Choreographer Emily Johnson, who founded Catalyst Dance, was about to give her dog a bath when she was informed of a grant in the same amount.

“I cried,” said Johnson, 38. “I was just stunned.”

Ramaswamy, 62, had a similar reaction. “I walked out of the store and sat on a bench for God knows how long,” she said. “You know, you do your work out of love, and then a blessing like that comes.”

The Twin Cities scored big in the Doris Duke Performing Artist Awards, announced Tuesday. In addition to Johnson and Ramaswamy, Twin Cities puppetmaker and theater artist Michael Sommers won $80,000 from the Duke Foundation, named for the famous arts-loving philanthropist and tobacco heiress. Sommers was among 20 winners in a new Impact Awards category.

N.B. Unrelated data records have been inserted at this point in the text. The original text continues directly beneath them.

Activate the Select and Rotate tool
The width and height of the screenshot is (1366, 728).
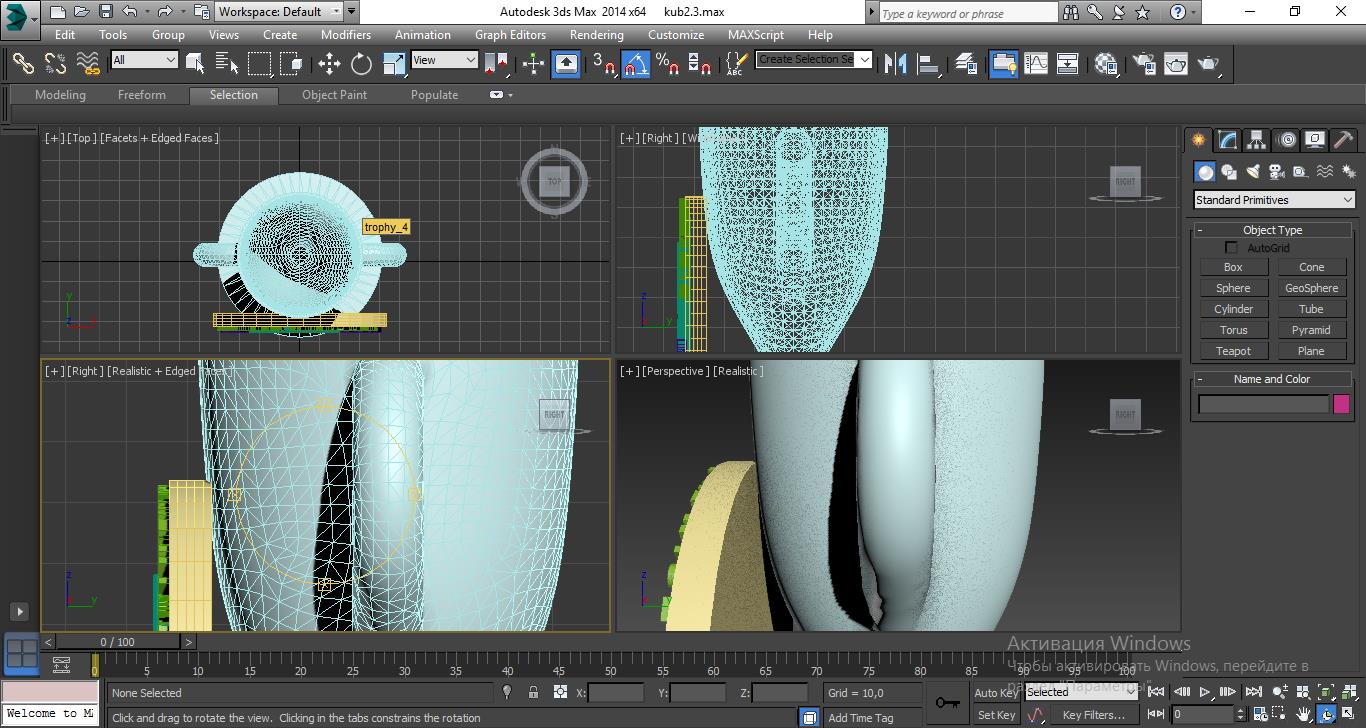pyautogui.click(x=361, y=64)
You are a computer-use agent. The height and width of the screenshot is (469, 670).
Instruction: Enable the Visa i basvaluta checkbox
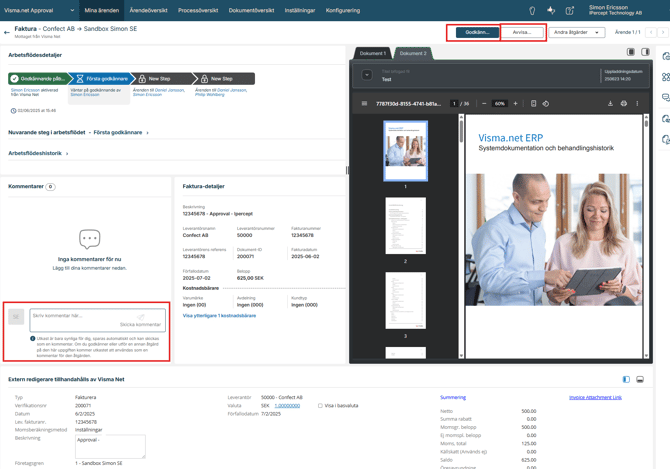pyautogui.click(x=320, y=406)
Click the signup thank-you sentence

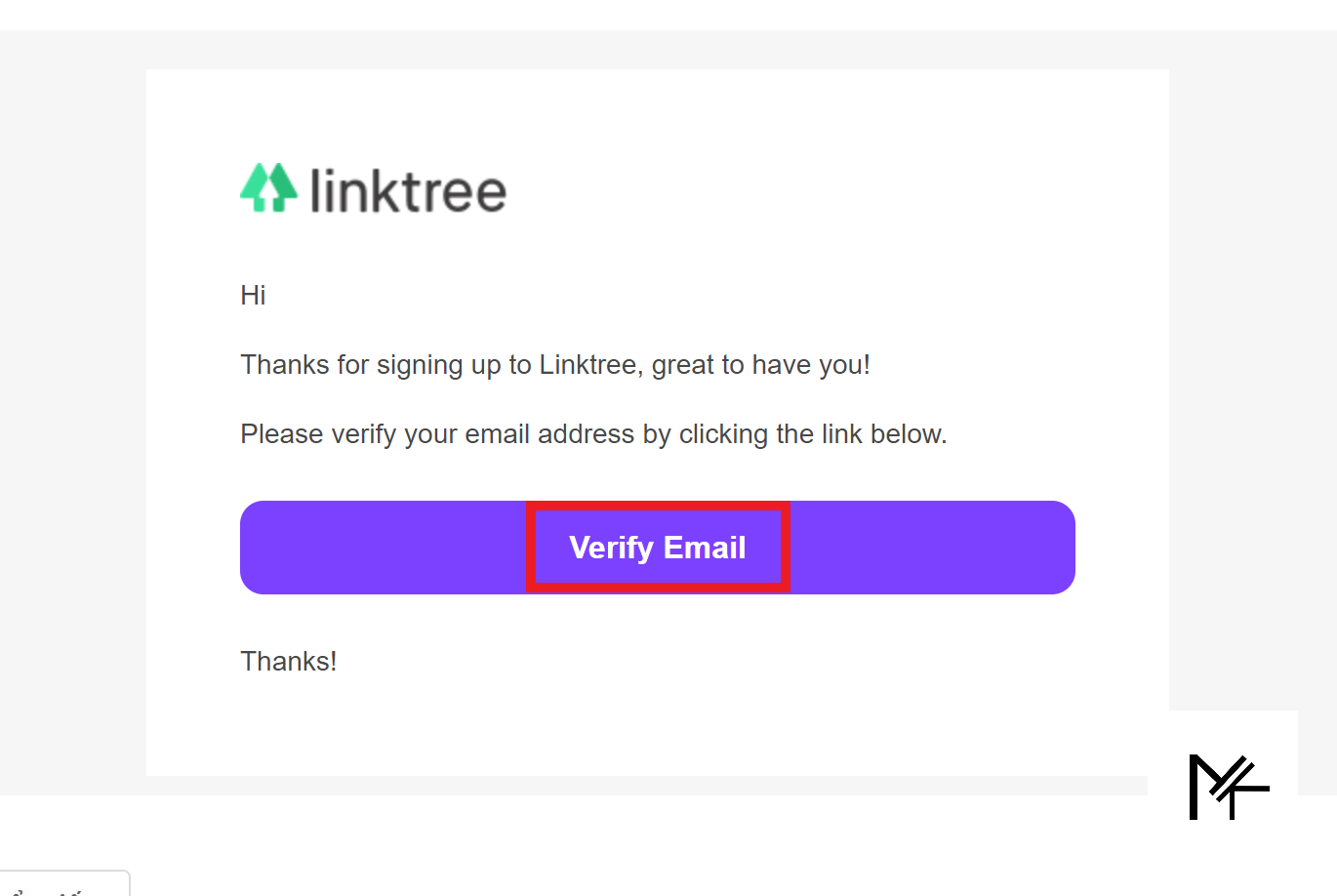tap(554, 364)
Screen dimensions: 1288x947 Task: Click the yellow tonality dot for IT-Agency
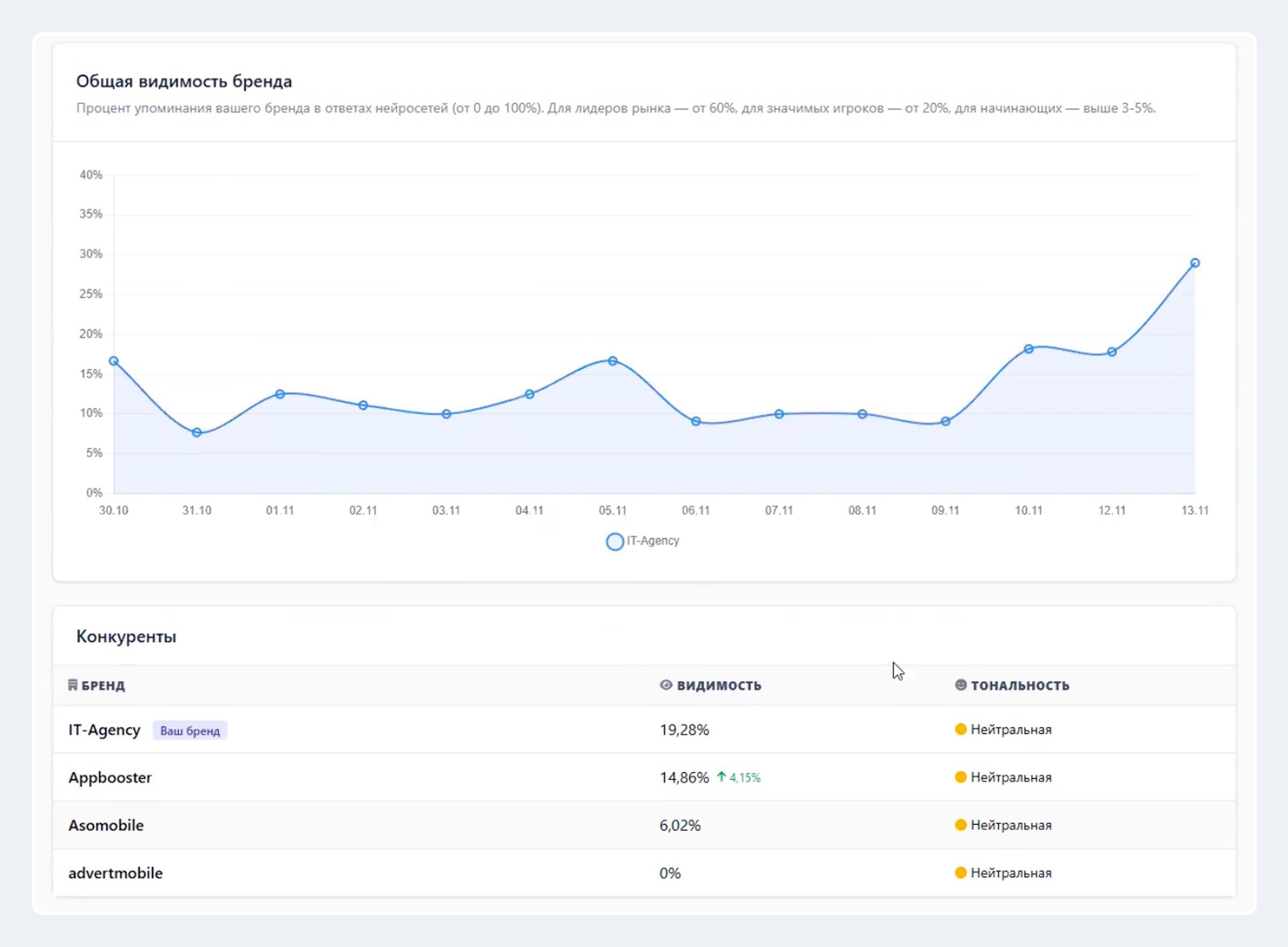(x=961, y=729)
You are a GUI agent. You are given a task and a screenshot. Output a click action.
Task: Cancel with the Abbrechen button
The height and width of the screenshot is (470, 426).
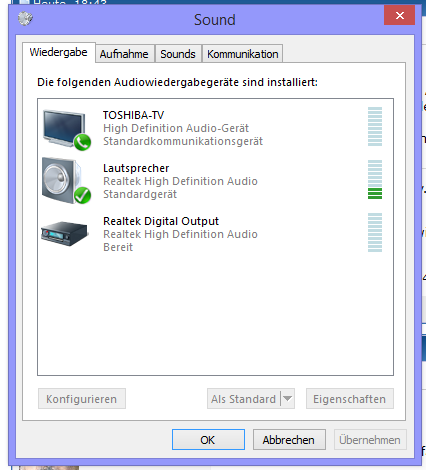click(289, 440)
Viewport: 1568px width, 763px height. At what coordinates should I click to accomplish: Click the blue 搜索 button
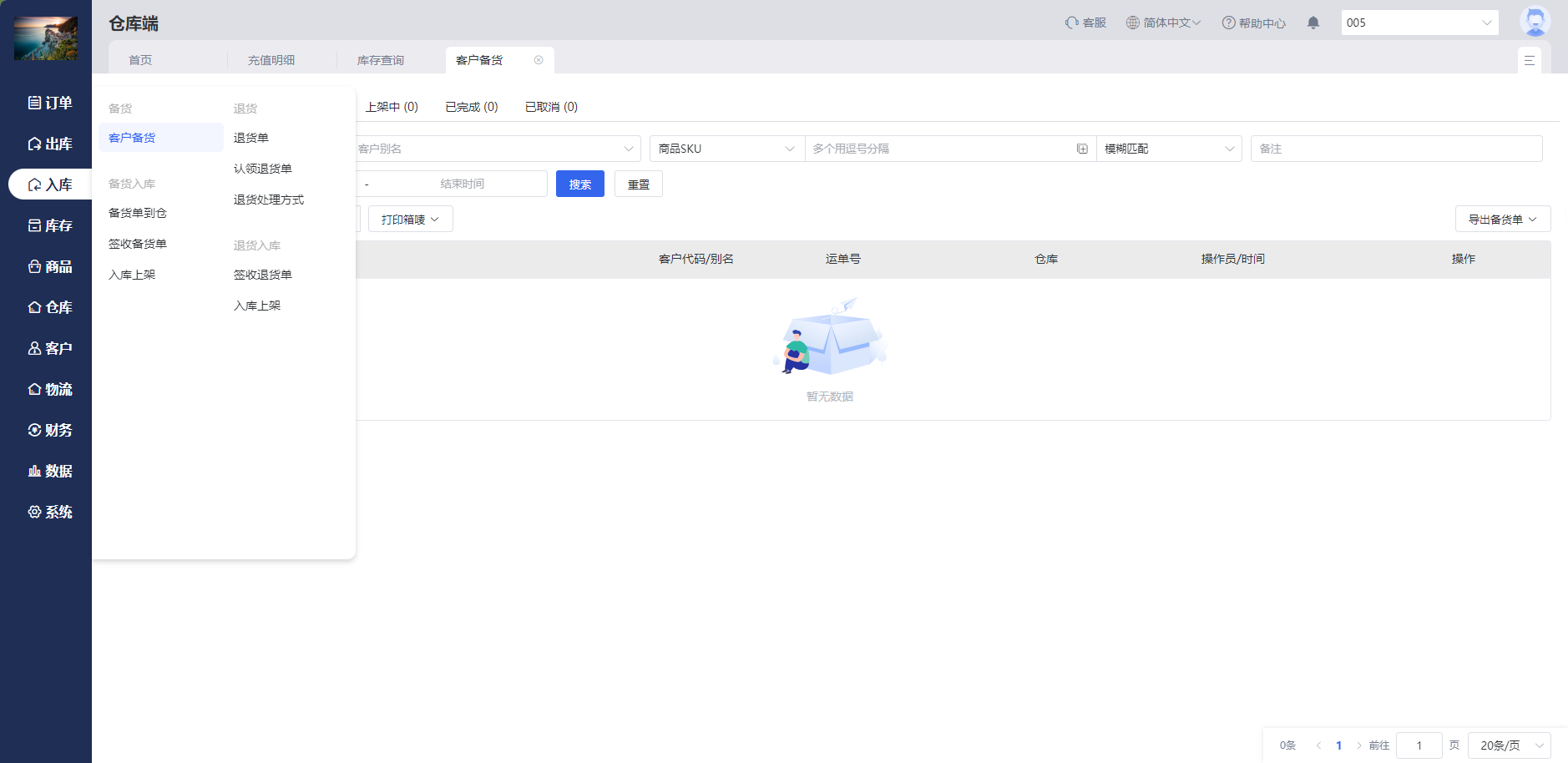[x=579, y=184]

Golden Valley-bred composer and pianist Craig Taborn, who lives in New York, also was awarded $275,000.

The Twin Cities-connected performers were part of a national roster of 39 artists in theater, dance and jazz who were honored this year. This list includes choreographers Bill T. Jones, Joanna Haigood and John Jasperse, playwrights David Henry Hwang, Lisa Kron and Tarell Alvin McCraney, and jazz greats Roscoe Mitchell and Randy Weston.

In the past three years, the Duke foundation has granted more than $18 million to artists, funds that are delivered over years and that include a portion for retirement savings.

Ramaswamy founded Ragamala 22 years ago. She and her daughter, Aparna, were the Star Tribune’s Artist of the Year in 2011. In 2012, President Obama appointed her to the National Arts Council.

“You know, as an artist, you’re working your little thread,” Ramaswamy said. “When it gets noticed, that gives you encouragement to continue doing what you do. This is a gift like that. And to be mentioned in the same breath with Bill T. Jones, that’s a high honor.”